Le Nord avait gagné la guerre civile sur le champ de bataille; à certains égards, cependant, la victoire fut de courte durée. En 1877, les troupes fédérales s'étaient complètement retirées du sud. Les amendements de Stevens avaient été en substance démantelés et des lois discriminatoires sévères avaient été promulguées. Des groupes de vigiles comme le Ku Klux Klan terrorisaient les Noirs. Le Sud, et même la majeure partie de la nation, a sombré dans presque un siècle de ségrégation institutionnalisée.

En ce qui concerne Stevens, le nadir de sa réputation a sans doute été atteint en 1915 avec l’apparition de The Birth of A Nation du réalisateur DW Griffith, The Birth of A Nation, dans laquelle il est décrit comme un méchant, complotant avec un co-conspirateur métis. pour lancer une guerre de race contre les Blancs. Smith apparaît également dans le film, qualifié de "mulâtre", et qualifié de ambitieux et de saisissant. Le film appelle le Ku Klux Klan "l'organisation qui a sauvé le Sud de l'anarchie des noirs". Le président Woodrow Wilson a autorisé le film, qui décrit les noirs comme des clowns et des lascives, à la première ministre à la Maison-Blanche.

Alors que la réputation de Stevens s'effondrait, celle de James Buchanan commençait à croître, du moins à Lancaster. Au cours des années 1930, Wheatland a été restaurée, avec l’aide de dons du public, pour retrouver sa splendeur du milieu du XIXe siècle. (La maison de Stevens n'apparaissait même pas sur une carte de 1962 des sites importants du centre-ville de la Lancaster Historical Society.) Lors d'une récente tournée de Wheatland, une docente déguisée en costume d'époque, décrivait gaiement Buchanan comme "un homme gentil qui croyait juste en Constitution. ”Stevens, elle s'est portée volontaire, semblait avoir eu une ligne moyenne inexplicable, ajoutant, " Je ne sais pas vraiment quel était son problème. "
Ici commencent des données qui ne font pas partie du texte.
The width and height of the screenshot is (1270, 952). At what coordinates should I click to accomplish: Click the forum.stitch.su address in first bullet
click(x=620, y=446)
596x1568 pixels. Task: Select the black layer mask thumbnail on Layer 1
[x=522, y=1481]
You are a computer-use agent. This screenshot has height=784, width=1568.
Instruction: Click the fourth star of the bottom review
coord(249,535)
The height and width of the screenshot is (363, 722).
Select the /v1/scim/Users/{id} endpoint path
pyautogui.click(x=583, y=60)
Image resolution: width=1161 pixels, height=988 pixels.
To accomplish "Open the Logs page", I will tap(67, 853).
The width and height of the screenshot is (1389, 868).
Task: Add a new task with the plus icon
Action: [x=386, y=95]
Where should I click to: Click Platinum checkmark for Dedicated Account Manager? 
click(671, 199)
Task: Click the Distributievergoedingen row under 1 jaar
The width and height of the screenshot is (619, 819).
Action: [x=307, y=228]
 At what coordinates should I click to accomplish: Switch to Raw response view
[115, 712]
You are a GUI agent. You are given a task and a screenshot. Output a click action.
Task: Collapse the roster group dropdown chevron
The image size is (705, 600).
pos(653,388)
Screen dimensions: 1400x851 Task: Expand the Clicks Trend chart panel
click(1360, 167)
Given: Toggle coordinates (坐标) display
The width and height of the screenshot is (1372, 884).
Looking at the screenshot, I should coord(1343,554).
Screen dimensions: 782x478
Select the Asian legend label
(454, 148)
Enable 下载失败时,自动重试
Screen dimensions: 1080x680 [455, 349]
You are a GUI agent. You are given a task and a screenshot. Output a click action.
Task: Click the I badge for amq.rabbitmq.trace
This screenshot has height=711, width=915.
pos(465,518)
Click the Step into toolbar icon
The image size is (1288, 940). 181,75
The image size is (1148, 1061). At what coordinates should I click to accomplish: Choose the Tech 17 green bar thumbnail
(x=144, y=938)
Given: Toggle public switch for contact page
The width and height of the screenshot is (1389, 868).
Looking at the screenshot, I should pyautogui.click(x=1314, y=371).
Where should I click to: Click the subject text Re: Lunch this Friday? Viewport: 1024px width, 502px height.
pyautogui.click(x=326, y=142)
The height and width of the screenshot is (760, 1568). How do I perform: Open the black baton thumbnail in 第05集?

Plus tard, alors que les flocons de neige tourbillonnaient dans les rues de Lancaster, l’archéologue Jim Delle a déverrouillé la porte principale de la maison en rangée où habitait Stevens, à seulement un pâté de maisons de la place où des foules de partisans enchantés avaient jadis écouté son oratoire. La façade de l’époque fédérale a disparu sous un parement moderne de briques blanches lugubres; une porte de garage s'introduit dans le salon de Stevens. Des tapis industriels encrassés, du plâtre fissuré et des graffitis conféraient une atmosphère de désolation à la salle du rez-de-chaussée où Stevens aurait probablement écrit ses discours les plus célèbres. Dans la cour derrière la maison, Delle a gratté la neige sur une feuille de contreplaqué recouvrant la couronne cassée de la citerne; nous avons descendu une échelle en aluminium. Dans le compartiment brique humide, l'archéologue a indiqué une petite ouverture à travers laquelle des fugitifs étaient entrés, en rampant depuis un tunnel relié au sous-sol de la taverne voisine.

Il y a deux ans, les promoteurs immobiliers ont accepté, après de nombreuses protestations locales, de laisser environ la moitié de la maison de Stevens debout; Cependant, ils insistent sur le fait que le reste du bâtiment doit être nivelé pour laisser la place à un nouveau centre de congrès. «Nous devons être efficaces du point de vue des coûts», déclare David Hixson, de l'autorité du centre de congrès. «Mais nous faisons un effort pour intégrer les structures historiques dans le projet. Nous avons besoin de cet espace. »Les plans actuels, encore non financés, demandent la restauration de la partie restante de la maison; un musée souterrain, intégrant la citerne, serait également construit. «Nous ne pouvons pas nous contenter de quitter cette maison», a déclaré Randolph Harris, ancien directeur du Historic Preservation Trust du comté de Lancaster, qui s'est battu pour empêcher la démolition de la maison de Stevens et de ses propriétés adjacentes. "Stevens est une figure beaucoup trop importante de notre histoire pour abandonner encore une fois."